[Task] This exercise calls for every record to be set down again, exactly and in full.

Dataset items
____________

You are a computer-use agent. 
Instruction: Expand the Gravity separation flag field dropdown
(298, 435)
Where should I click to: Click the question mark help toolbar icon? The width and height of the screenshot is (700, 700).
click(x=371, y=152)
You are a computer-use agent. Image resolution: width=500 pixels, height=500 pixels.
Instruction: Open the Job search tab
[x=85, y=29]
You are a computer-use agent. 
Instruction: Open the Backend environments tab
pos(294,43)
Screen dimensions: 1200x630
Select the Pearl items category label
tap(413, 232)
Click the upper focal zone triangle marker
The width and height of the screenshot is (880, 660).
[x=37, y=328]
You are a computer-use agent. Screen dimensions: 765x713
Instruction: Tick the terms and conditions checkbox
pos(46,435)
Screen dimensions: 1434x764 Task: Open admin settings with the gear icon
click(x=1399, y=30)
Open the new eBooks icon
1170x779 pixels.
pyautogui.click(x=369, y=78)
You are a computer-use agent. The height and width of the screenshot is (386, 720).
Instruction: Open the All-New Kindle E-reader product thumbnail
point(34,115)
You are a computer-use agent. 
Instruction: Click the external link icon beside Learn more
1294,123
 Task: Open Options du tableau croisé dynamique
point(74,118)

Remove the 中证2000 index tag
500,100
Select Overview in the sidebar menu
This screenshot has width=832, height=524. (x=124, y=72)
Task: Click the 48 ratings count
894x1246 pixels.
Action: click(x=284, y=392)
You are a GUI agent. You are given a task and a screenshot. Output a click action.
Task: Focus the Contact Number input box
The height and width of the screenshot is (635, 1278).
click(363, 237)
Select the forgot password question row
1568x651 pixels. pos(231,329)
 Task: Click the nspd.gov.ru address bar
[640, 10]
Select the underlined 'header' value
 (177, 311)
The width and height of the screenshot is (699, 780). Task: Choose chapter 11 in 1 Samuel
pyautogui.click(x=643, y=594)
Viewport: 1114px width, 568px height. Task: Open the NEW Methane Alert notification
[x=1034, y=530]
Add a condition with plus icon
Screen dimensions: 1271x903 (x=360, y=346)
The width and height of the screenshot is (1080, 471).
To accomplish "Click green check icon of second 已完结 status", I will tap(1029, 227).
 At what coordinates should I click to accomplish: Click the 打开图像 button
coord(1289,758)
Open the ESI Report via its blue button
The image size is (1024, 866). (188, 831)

____________

[Problem solution]
You are a computer-use agent. 
Instruction: Expand the Gravity separation flag field dropdown
(298, 435)
Where should I click to: Click the question mark help toolbar icon? The width and height of the screenshot is (700, 700).
click(x=371, y=152)
You are a computer-use agent. Image resolution: width=500 pixels, height=500 pixels.
Instruction: Open the Job search tab
[x=85, y=29]
You are a computer-use agent. 
Instruction: Open the Backend environments tab
pos(294,43)
Screen dimensions: 1200x630
Select the Pearl items category label
tap(413, 232)
Click the upper focal zone triangle marker
The width and height of the screenshot is (880, 660).
[x=37, y=328]
You are a computer-use agent. Screen dimensions: 765x713
Instruction: Tick the terms and conditions checkbox
pos(46,435)
Screen dimensions: 1434x764 Task: Open admin settings with the gear icon
click(x=1399, y=30)
Open the new eBooks icon
1170x779 pixels.
pyautogui.click(x=369, y=78)
You are a computer-use agent. The height and width of the screenshot is (386, 720).
Instruction: Open the All-New Kindle E-reader product thumbnail
point(34,115)
You are a computer-use agent. 
Instruction: Click the external link icon beside Learn more
1294,123
 Task: Open Options du tableau croisé dynamique
point(74,118)

Remove the 中证2000 index tag
500,100
Select Overview in the sidebar menu
This screenshot has width=832, height=524. (x=124, y=72)
Task: Click the 48 ratings count
894x1246 pixels.
Action: click(x=284, y=392)
You are a GUI agent. You are given a task and a screenshot. Output a click action.
Task: Focus the Contact Number input box
The height and width of the screenshot is (635, 1278).
click(363, 237)
Select the forgot password question row
1568x651 pixels. pos(231,329)
 Task: Click the nspd.gov.ru address bar
[640, 10]
Select the underlined 'header' value
 (177, 311)
The width and height of the screenshot is (699, 780). Task: Choose chapter 11 in 1 Samuel
pyautogui.click(x=643, y=594)
Viewport: 1114px width, 568px height. Task: Open the NEW Methane Alert notification
[x=1034, y=530]
Add a condition with plus icon
Screen dimensions: 1271x903 (x=360, y=346)
The width and height of the screenshot is (1080, 471).
To accomplish "Click green check icon of second 已完结 status", I will tap(1029, 227).
 At what coordinates should I click to accomplish: Click the 打开图像 button
coord(1289,758)
Open the ESI Report via its blue button
The image size is (1024, 866). (188, 831)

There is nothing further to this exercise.